▶ _Task brief_
Rewrite the records from the line containing "Click the icon above Салоны" through the end of the records, both ends included, putting "button" wherever "icon" appears and leaving everything else unchanged. Leave the pictures out of your answer.
╭─ Data section
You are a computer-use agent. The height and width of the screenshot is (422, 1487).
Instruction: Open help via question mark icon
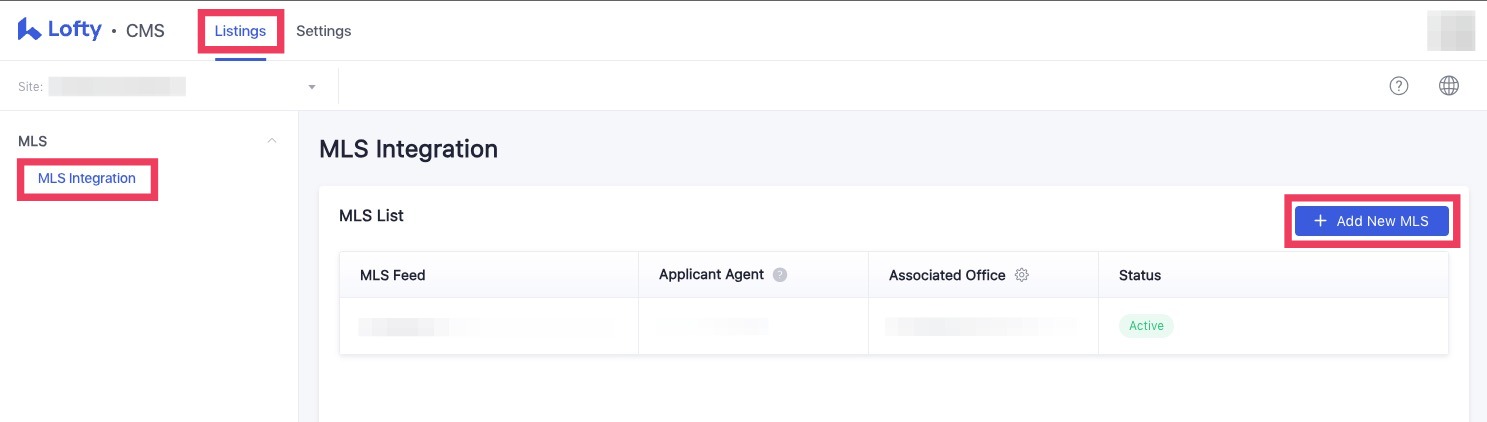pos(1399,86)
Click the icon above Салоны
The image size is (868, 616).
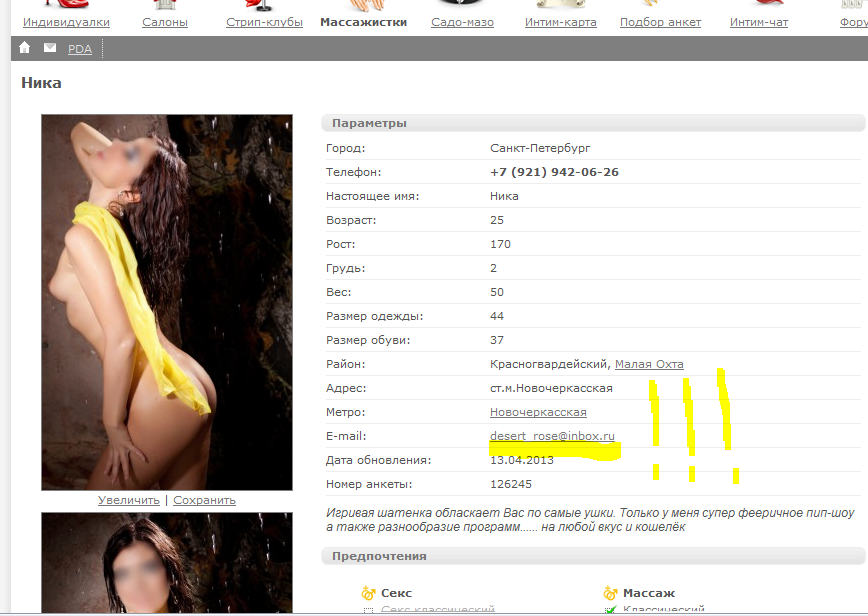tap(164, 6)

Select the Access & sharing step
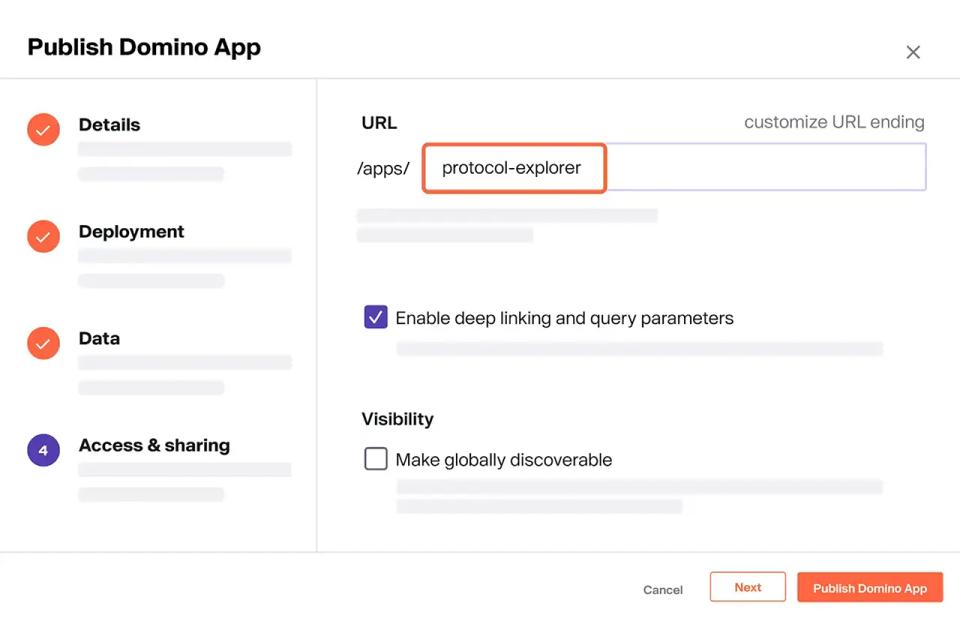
╰─
▶ _Answer to this problem_
Click the button above Салоны
The image size is (868, 616).
tap(164, 6)

Select the Access & sharing step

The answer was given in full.